[Word and item position data]
- - - - - - -

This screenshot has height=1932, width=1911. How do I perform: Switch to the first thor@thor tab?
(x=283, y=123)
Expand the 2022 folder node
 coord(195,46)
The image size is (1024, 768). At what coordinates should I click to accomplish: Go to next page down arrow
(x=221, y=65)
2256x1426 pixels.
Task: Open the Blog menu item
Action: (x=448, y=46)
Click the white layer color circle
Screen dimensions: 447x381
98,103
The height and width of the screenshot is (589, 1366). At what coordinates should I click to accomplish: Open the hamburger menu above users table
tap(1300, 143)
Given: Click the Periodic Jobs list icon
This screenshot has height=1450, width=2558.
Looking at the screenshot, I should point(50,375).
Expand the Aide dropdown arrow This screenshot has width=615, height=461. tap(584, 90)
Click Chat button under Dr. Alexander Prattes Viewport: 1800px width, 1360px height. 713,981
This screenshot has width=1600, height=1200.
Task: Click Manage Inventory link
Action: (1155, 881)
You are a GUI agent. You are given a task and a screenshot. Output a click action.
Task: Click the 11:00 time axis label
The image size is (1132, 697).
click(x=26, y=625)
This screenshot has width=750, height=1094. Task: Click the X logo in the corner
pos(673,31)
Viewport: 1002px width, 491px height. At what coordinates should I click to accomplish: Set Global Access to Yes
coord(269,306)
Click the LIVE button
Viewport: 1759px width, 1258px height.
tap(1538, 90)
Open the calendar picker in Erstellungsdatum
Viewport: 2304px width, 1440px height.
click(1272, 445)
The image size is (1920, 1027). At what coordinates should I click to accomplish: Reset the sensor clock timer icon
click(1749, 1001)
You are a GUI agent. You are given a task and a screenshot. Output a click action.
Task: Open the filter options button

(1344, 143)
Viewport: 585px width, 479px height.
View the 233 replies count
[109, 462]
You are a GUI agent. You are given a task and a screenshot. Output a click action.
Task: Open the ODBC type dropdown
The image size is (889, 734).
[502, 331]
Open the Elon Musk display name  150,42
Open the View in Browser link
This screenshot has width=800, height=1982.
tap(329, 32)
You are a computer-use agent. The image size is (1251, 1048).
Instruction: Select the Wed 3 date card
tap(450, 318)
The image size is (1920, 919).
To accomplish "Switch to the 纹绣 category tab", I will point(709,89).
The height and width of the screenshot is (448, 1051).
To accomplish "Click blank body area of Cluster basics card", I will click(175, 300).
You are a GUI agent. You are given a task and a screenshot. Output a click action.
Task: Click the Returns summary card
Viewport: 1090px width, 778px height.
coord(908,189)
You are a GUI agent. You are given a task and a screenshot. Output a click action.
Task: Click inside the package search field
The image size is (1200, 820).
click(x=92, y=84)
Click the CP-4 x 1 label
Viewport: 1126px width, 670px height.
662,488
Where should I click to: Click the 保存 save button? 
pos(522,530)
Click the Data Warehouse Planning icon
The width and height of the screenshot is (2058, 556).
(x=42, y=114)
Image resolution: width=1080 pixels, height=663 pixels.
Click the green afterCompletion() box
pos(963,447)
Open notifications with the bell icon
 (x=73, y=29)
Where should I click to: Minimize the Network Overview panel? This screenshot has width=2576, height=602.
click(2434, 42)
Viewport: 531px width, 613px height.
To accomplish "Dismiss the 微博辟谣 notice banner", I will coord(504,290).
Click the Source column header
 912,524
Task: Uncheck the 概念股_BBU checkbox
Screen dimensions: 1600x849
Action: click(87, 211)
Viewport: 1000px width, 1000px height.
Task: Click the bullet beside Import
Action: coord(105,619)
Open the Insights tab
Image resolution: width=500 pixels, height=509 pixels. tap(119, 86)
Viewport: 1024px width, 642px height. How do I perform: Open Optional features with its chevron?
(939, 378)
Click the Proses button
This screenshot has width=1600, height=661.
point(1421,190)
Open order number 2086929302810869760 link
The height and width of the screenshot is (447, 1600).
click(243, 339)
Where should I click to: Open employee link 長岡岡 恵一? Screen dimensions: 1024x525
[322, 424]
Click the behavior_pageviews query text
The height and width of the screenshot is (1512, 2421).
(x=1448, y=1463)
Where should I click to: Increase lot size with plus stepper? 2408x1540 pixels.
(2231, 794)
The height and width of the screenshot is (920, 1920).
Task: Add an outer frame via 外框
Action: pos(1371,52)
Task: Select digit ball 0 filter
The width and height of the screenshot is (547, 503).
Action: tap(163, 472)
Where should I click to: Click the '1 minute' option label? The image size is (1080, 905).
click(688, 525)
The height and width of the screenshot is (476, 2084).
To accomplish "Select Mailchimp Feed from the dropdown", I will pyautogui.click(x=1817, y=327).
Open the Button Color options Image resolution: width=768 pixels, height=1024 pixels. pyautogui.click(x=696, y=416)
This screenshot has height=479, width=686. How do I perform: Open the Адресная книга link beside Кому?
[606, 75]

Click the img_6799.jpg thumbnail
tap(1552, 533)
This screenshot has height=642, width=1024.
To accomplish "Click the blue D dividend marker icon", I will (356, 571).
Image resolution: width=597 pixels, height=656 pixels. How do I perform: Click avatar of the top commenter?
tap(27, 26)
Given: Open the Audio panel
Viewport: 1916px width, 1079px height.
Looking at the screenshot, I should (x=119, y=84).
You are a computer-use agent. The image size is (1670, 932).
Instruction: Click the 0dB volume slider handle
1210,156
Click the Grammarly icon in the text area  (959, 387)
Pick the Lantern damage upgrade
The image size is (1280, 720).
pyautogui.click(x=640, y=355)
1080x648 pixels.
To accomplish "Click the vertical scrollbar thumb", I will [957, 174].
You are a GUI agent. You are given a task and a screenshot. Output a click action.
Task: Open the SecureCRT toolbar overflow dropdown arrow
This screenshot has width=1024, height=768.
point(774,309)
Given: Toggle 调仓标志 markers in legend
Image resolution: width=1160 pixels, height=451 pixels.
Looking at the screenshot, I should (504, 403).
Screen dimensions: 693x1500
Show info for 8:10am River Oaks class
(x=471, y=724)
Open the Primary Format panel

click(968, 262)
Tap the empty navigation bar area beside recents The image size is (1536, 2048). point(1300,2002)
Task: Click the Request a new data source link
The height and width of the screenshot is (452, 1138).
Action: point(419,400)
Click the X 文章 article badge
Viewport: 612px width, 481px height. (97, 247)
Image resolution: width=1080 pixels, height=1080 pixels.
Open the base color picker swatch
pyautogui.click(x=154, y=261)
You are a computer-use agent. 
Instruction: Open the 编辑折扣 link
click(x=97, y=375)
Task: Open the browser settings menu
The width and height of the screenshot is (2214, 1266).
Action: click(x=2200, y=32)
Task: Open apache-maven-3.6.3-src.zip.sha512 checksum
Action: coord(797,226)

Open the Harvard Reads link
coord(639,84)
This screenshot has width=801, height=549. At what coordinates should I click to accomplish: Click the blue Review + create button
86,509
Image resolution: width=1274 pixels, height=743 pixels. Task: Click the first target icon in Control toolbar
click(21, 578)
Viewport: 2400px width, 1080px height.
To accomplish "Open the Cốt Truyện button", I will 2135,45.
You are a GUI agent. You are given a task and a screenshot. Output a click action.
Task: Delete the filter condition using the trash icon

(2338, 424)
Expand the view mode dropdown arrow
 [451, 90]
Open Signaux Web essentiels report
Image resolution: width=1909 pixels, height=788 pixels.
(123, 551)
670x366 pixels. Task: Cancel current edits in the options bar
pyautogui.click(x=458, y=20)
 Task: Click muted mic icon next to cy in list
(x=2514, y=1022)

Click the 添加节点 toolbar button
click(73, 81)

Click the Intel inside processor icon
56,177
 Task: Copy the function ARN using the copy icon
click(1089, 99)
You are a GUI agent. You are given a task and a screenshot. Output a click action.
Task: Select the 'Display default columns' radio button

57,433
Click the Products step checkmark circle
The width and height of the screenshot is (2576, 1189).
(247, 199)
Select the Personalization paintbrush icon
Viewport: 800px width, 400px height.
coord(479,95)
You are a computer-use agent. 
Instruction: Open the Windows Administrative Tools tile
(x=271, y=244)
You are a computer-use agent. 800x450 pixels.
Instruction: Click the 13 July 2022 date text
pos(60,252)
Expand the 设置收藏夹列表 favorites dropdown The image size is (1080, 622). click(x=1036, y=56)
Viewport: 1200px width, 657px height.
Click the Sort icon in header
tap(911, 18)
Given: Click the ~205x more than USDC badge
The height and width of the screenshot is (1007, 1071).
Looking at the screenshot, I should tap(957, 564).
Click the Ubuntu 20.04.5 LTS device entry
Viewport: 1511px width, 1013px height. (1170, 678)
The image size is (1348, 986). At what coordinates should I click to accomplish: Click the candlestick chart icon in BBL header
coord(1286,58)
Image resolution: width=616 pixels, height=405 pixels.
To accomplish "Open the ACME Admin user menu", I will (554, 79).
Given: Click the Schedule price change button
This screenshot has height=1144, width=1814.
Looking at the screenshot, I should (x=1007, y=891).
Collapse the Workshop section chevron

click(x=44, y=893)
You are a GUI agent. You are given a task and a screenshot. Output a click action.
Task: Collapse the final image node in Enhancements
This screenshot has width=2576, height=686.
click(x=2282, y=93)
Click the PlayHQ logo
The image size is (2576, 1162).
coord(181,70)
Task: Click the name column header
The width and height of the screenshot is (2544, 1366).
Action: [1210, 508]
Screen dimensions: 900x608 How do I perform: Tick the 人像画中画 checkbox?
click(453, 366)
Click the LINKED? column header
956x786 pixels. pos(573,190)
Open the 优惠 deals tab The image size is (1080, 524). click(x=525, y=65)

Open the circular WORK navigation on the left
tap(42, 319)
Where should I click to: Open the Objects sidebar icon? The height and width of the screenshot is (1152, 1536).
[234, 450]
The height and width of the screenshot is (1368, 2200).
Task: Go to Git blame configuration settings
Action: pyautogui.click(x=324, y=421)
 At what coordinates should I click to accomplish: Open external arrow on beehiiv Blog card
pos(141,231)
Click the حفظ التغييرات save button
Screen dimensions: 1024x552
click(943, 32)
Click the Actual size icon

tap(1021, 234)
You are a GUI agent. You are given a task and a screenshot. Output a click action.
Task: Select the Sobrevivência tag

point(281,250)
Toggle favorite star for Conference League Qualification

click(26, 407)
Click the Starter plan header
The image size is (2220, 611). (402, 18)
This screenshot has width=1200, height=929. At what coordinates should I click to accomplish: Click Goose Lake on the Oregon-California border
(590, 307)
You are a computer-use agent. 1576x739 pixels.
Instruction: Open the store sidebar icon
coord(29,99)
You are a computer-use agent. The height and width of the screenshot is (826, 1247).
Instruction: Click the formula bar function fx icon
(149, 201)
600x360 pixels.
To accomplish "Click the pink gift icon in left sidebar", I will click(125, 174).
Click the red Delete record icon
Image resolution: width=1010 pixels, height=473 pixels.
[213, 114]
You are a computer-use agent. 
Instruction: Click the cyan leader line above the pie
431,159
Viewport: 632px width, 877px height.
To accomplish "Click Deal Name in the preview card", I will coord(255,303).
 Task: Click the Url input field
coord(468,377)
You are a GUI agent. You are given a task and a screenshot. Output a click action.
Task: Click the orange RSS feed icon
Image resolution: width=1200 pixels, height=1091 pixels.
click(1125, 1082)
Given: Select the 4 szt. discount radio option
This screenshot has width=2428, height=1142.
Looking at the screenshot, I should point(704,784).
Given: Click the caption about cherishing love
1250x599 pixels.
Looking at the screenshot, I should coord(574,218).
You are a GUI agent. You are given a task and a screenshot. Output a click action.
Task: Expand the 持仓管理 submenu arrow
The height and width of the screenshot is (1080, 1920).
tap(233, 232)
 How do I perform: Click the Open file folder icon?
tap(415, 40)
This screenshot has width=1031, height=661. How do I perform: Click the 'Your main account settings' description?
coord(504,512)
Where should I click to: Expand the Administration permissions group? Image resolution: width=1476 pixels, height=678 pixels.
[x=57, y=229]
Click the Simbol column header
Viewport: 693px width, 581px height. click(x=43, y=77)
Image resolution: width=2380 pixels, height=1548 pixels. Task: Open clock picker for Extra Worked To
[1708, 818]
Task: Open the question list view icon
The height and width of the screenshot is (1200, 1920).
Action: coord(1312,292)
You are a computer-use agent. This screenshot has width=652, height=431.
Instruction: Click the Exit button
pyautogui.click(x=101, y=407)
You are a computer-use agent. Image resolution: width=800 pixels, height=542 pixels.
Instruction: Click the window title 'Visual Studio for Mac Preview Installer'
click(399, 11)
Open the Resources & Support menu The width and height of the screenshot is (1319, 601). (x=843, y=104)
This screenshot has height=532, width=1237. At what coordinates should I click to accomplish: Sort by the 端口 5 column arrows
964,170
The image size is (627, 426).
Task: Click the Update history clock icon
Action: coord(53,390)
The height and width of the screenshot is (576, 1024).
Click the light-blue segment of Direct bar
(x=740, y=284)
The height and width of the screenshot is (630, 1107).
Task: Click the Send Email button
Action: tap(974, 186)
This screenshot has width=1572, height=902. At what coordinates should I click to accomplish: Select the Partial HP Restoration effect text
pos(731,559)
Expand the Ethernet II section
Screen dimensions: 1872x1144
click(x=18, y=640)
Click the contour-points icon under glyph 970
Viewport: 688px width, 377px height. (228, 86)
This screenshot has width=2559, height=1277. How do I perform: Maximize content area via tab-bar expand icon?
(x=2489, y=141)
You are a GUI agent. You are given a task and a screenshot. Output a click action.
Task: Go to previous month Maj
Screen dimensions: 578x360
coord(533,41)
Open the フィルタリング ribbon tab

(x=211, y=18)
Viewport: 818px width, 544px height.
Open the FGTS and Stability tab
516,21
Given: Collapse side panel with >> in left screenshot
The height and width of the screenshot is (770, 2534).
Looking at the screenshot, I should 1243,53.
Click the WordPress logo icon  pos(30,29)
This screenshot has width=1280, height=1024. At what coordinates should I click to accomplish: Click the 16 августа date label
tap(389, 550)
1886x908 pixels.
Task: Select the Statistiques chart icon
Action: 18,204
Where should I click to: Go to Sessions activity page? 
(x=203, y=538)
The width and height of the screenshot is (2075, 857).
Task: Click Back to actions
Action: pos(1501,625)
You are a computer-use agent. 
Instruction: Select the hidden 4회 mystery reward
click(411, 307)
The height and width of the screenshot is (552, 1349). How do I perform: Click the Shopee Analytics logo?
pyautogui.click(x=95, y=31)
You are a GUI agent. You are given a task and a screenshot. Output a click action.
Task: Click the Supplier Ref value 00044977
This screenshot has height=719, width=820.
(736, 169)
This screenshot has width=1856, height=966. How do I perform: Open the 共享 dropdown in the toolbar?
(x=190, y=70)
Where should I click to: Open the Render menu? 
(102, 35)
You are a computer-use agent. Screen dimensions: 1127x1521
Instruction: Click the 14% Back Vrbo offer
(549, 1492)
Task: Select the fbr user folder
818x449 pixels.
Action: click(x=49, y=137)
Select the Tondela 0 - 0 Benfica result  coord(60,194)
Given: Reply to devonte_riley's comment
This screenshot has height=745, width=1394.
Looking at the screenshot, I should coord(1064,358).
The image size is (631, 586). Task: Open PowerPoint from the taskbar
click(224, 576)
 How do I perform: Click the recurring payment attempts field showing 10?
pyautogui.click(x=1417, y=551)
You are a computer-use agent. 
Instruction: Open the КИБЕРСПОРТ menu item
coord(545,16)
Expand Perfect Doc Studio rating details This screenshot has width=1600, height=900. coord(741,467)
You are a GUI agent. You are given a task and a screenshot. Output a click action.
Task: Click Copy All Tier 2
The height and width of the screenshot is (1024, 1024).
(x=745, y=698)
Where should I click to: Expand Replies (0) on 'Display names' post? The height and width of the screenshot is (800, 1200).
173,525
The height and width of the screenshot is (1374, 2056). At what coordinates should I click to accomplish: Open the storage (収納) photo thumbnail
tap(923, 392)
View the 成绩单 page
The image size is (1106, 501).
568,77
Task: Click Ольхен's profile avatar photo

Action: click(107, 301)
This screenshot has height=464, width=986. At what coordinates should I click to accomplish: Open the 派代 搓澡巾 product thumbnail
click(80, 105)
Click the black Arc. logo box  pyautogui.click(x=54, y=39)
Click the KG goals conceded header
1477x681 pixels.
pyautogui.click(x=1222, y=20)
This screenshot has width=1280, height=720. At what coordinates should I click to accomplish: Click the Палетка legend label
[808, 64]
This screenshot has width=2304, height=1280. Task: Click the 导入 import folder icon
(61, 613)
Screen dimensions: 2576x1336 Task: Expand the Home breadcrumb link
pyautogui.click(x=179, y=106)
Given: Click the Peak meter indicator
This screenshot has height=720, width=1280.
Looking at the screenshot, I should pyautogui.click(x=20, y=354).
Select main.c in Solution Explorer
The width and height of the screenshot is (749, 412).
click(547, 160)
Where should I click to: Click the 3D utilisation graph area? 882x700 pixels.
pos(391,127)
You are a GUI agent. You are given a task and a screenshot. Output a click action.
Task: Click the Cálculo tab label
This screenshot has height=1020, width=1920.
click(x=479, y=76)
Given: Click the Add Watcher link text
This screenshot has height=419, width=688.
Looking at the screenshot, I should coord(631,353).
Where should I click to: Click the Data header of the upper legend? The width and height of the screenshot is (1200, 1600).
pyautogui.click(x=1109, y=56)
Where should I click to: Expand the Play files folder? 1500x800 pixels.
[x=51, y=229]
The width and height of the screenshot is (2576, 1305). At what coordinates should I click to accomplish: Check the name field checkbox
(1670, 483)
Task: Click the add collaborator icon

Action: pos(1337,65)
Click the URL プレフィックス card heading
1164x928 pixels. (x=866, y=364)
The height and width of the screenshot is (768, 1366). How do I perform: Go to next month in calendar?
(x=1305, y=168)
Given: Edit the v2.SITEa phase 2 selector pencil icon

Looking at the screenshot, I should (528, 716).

- - - - - - -

**What you have to do**: Find each line in the records above that contains the word "label" and copy those lines out in full. Case counts.

**Answer to the problem**:
Task: Click the 11:00 time axis label
Click the CP-4 x 1 label
Where should I click to: Click the '1 minute' option label? The image size is (1080, 905).
This screenshot has width=1280, height=1024. At what coordinates should I click to accomplish: Click the 16 августа date label
This screenshot has width=1280, height=720. At what coordinates should I click to accomplish: Click the Палетка legend label
Task: Click the Cálculo tab label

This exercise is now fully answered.